Joseph Conrad

Hudson Review, The, Winter 2007 by Gorra, Michael

When Naipaul turns to "Heart of Darkness," he concentrates on Marlow's discovery, in a riverside hut, of an obscure book on navigation. One approach to "Heart of Darkness" is to focus on the dialectic the tale enacts between "civilization" and "savagery" -a dialectic summed up in Marlow's account of his own desire for a "howl and a dance." But that tattered volume suggests something more complicated. For what is it doing in the Congo at all? An Inquiry into some Points of Seamanship seems innocent enough, and yet both its presence and its subject speaks to the often appalling business of a world slowly knitting itself into one. So too does its owner, a young Russian whose "very existence" in Africa seems "improbable, inexplicable." It is, however, no more "inconceivable" than Marlow's own, and at the end of the story Conrad proffers a vision of a great "waterway leading to the uttermost ends of the earth," a vision that presents the cargo-carrying Thames-"this river"-as running out across the ocean and up into the mouth of "that river," of the Congo itself. The two become as one, a world in which the land is stitched together by water: a liquid world, through which both capital and people themselves seem perpetually to stream.

Every page that Conrad wrote both presumes and undermines an identity between person and place, for he relies on the fixities of nineteenth-century nationalism to define his characters even as he charts a world in which they are all out of joint. Take "Typhoon" (1902), in which the steamer Nan-Shan moves under its Irish captain through the China Sea, carrying a freight of what we would now call guest workers, "coolies returning to their village homes." Take Nostromo, set in what Naipaul describes as a "half-made" Latin American republic, where the indispensable man of the people is a Genoese sailor, the funding comes from San Francisco, and the country-born tycoon is ineradicably English. To read Conrad in this way is to remember that one of the places he had been before Naipaul was London itself, that great beach of the unsettled and the lost.

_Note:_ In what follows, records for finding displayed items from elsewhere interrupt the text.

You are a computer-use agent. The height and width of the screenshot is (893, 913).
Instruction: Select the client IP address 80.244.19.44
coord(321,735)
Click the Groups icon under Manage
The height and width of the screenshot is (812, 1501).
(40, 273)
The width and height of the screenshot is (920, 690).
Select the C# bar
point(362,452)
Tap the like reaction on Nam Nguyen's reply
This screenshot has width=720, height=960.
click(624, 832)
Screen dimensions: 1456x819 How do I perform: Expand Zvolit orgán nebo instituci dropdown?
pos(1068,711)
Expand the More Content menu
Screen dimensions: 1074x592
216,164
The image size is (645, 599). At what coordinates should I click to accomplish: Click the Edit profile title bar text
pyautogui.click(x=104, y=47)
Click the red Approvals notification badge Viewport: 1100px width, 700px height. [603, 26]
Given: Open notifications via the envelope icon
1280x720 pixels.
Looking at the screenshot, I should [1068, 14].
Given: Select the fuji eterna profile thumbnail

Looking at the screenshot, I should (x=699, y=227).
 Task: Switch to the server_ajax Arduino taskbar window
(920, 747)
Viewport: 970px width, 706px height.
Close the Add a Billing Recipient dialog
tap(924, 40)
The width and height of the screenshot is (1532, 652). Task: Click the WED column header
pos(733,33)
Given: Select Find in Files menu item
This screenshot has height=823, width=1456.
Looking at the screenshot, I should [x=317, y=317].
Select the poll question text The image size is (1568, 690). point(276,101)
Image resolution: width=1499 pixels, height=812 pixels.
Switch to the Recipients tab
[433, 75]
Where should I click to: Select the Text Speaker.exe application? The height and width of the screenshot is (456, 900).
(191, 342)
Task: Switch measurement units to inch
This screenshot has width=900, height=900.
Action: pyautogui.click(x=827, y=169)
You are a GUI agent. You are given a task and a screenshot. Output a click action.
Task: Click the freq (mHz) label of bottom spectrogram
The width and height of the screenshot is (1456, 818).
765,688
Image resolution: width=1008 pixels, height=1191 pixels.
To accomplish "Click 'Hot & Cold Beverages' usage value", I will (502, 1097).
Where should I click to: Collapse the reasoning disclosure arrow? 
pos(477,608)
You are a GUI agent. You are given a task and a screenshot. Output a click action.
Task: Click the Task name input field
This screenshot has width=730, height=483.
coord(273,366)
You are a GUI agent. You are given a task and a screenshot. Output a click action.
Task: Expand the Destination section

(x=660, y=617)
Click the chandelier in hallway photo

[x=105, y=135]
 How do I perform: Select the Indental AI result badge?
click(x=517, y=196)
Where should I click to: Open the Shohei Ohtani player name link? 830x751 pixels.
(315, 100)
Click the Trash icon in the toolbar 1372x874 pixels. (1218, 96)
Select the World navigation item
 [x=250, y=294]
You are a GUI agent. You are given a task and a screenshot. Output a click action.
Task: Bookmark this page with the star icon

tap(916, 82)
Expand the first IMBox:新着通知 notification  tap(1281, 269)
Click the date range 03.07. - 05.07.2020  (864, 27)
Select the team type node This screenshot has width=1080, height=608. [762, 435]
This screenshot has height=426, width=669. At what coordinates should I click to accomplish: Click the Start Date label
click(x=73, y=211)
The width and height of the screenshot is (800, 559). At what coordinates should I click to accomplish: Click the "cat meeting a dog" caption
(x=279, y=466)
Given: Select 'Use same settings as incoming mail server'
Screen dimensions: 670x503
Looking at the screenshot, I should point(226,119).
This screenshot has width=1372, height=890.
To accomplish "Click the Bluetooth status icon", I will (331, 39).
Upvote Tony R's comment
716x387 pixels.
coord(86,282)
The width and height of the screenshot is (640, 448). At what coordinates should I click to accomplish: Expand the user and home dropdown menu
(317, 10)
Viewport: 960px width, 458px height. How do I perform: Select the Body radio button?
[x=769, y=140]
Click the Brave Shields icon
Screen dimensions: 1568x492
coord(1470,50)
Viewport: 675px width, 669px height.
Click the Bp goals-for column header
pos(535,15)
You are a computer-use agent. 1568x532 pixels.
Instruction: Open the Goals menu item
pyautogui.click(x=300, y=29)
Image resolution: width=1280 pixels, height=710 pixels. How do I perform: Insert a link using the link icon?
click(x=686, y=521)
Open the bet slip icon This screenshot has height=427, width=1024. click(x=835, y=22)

In fact, it sometimes seems that the hardest thing to find in his books is a British subject at work in a part of the map splotched red. Conrad saw what would come. He maps the upheaval and the restlessness produced by a world system, an incipient global society, at the very moment it comes into being. The Congo's European outposts may cloak their greed in the fiction of progress, but the imperialism Conrad describes isn't concerned with administration so much as with money, with the movement of commodities like ivory and rubber and even, in one story, potatoes. It is a system so powerful that it can either supersede governments or bend them to its will, as it does in Nostromo, where the Occidental Republic comes into being for the sake of the San Tomé mine. For in the "development of material interests," as that novel's Dr. Monyngham says, "There is no peace and no rest," no true center and no final periphery, no border and no home.